The shopkeeper arrived with his keys; the children fell back; and when he began to remove the grillework K woke up.
The interior of the shop was dim and cluttered. Galvanized iron bathtubs and bicycle wheels hung from the ceiling alongside fan belts and radiator hoses; there were bins of nails and pyramids of plastic buckets, shelves of canned goods, patent medicines, sweets, babywear, cold drinks.
K stepped to the counter. ‘Mr Vosloo or Mr Visser,’ he said. Those were the names his mother had remembered from the past. ‘I’m looking for a Mr Vosloo or a Mr Visser who is a farmer.’
‘Mrs Vosloo,’ said the shopkeeper. ‘Is that who you mean? Mrs Vosloo at the hotel? There is no Mr Vosloo.’
‘Mr Vosloo or Mr Visser who was a farmer long ago, that is who I am looking for. I don’t know the name for sure, but if I find the farm I will recognize it.’
‘There is no Vosloo or Visser who farms. Visagie—is that who you mean? What do you want the Visagies for?’
‘I have to take something there.’ He held up the box.
‘Then you have come a long way for nothing. There is no one
at the Visagies’ place, it has been empty for years. Are you sure the name you want is Visagie? The Visagies left long ago.’
K asked for a packet of ginger snaps.
‘Who sent you here?’ asked the shopkeeper. K looked stupid. ‘They should have got someone who knows what he is doing. Tell them that when you see them.’ K mumbled and left.
He was walking up the street wondering where to try next when one of the children came running after him. ‘Mister, I can tell you where Visagies is!’ he called. K stopped. ‘But it’s empty, there’s no one there,’ the child said. He gave directions that would take K north along the road to Kruidfontein and then east by a farm road along the valley of the Moordenaarsrivier. ‘How far is the farm from the big road?’ asked K. ‘A long way or a short way?’ The boy was vague, nor did his companions know. ‘You turn off at the sign of the finger pointing,’ he said. ‘Visagies is before the mountains, quite a long way if you are walking.’ K gave them money for sweets.

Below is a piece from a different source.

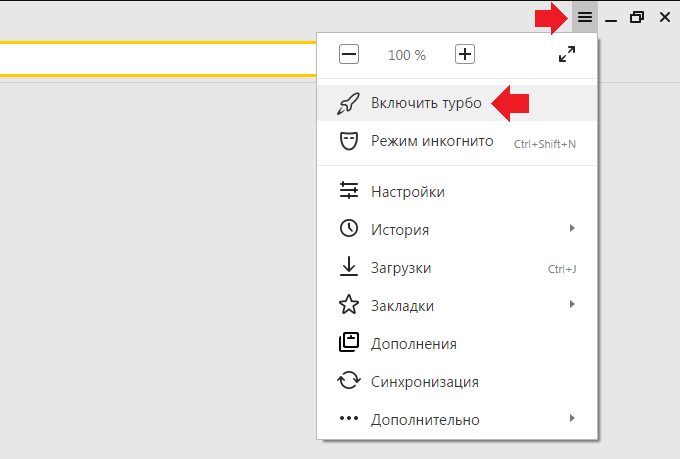The image size is (680, 459).
Task: Click the synchronization arrows icon
Action: click(x=348, y=381)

It was noon before he reached the pointing finger and turned off on to a track that led into desolate grey flats; the sun was going down when he climbed a crest and came in sight of a low whitewashed farmhouse beyond which the land rose from rippling flats to foothills and then to the steep dark slopes of the mountains themselves. He approached the house and circled it. The shutters were closed and a rock-pigeon flew in at a hole where one of the gables had crumbled, leaving timbers exposed and galvanized roof-plates buckled. A loose plate flapped monotonously in the wind. Behind the house was a rockery garden in which nothing was growing. There was no old wagonhouse such as he had imagined, but a wood-and-iron shed, and against it an empty chicken-run with streamers of yellow plastic blowing in the netting-wire. On the rise behind the house stood a pump whose head was missing. Far out in the veld the vanes of a second pump glinted.

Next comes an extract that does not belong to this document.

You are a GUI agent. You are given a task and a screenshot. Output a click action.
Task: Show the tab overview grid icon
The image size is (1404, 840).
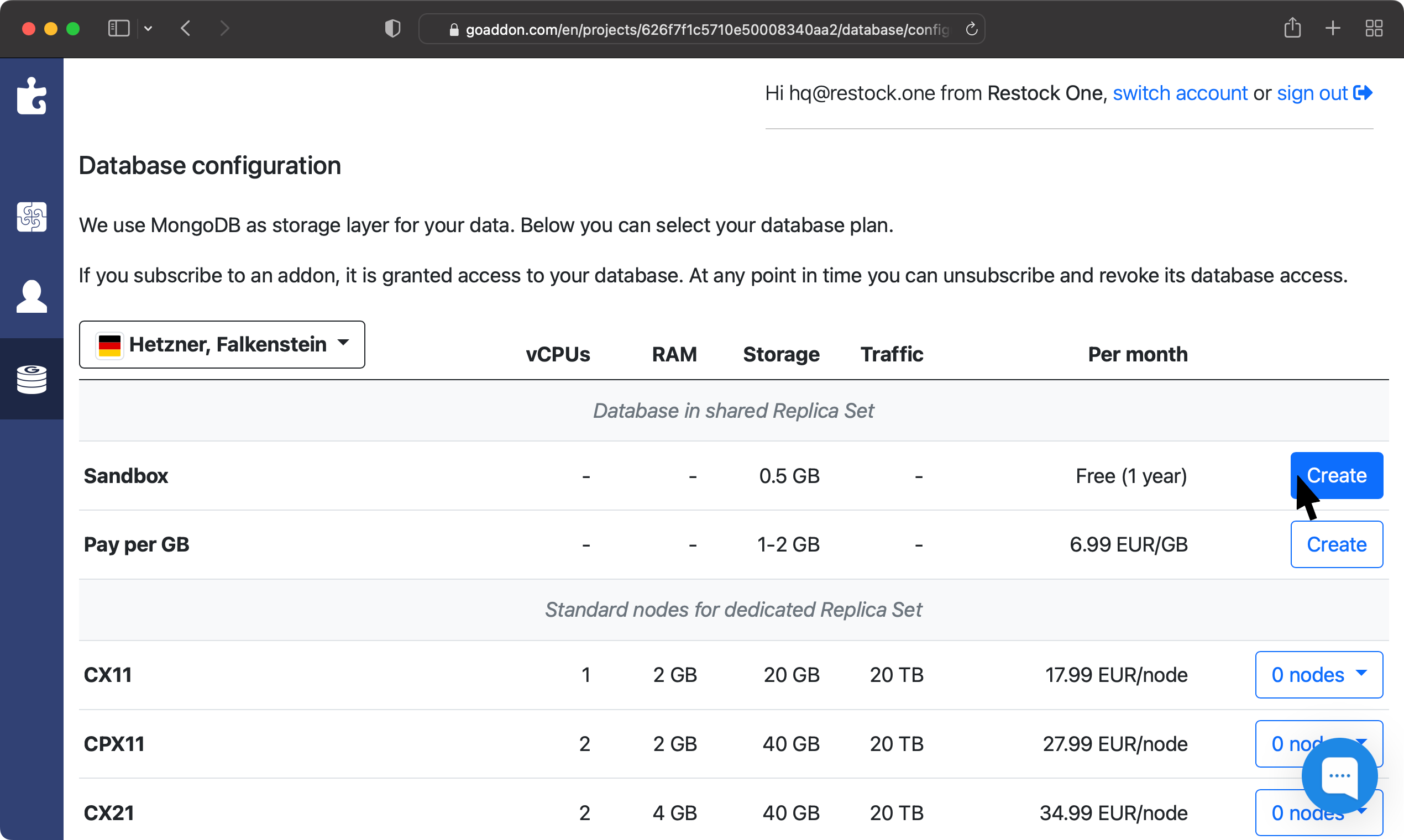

Front and back doors were locked. He yanked at a shutter and
the restraining hook came loose. Cupping his eyes he peered through the window but could make out nothing.

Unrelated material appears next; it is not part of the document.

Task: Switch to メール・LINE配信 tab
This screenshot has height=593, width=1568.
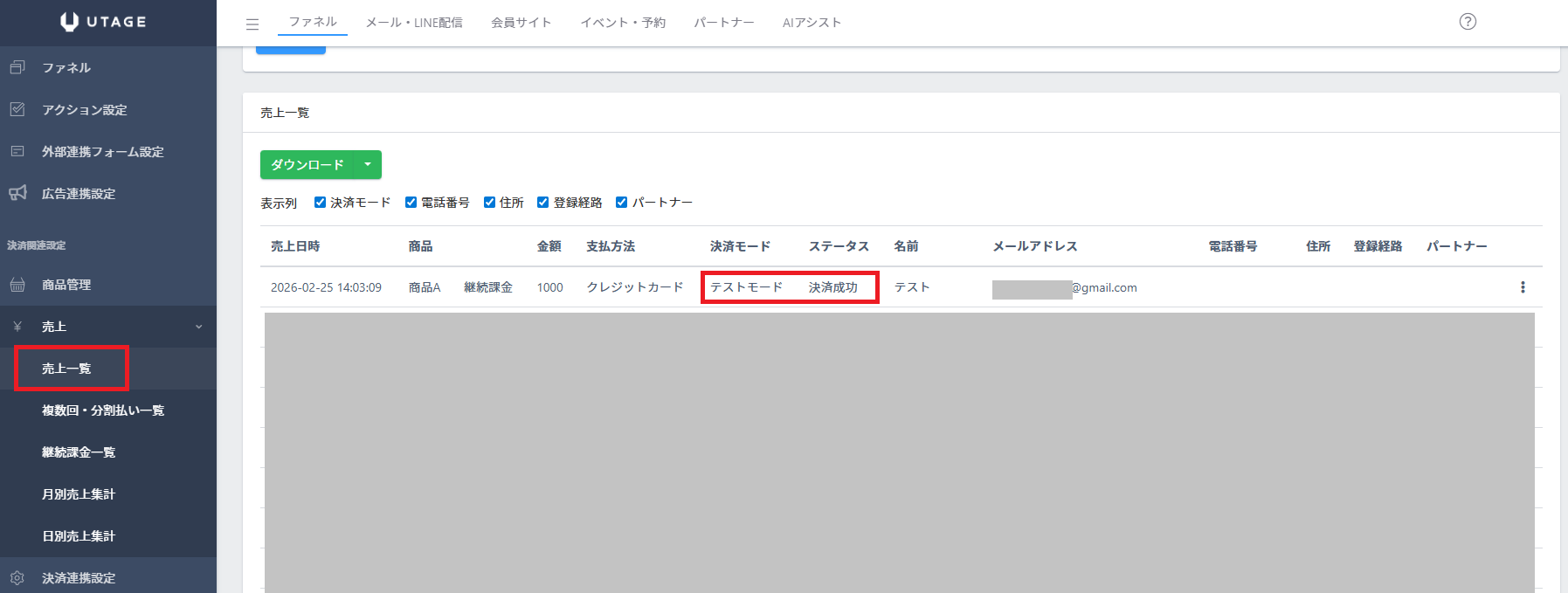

As he entered the shed a pair of startled swallows flew out. A harrow covered in dust and cobwebs occupied most of the floor. Barely able to see in the gloom, breathing an odour of paraffin and wool and tar, he scratched along the walls among picks and spades, odds and ends of piping, loops of wire, cartons of empty bottles, till he came upon a pile of empty feed-sacks, which he dragged into the open, shook clean, and laid out as a bed for himself on the stoep.
He ate the last of the biscuits he had bought. He still had half of his money left but no more use for it. The light faded. There was a flutter of bats under the eaves. He lay on his bed listening to the noises on the night air, air denser than the air of day. Now I am here, he thought. Or at least I am somewhere. He went to sleep.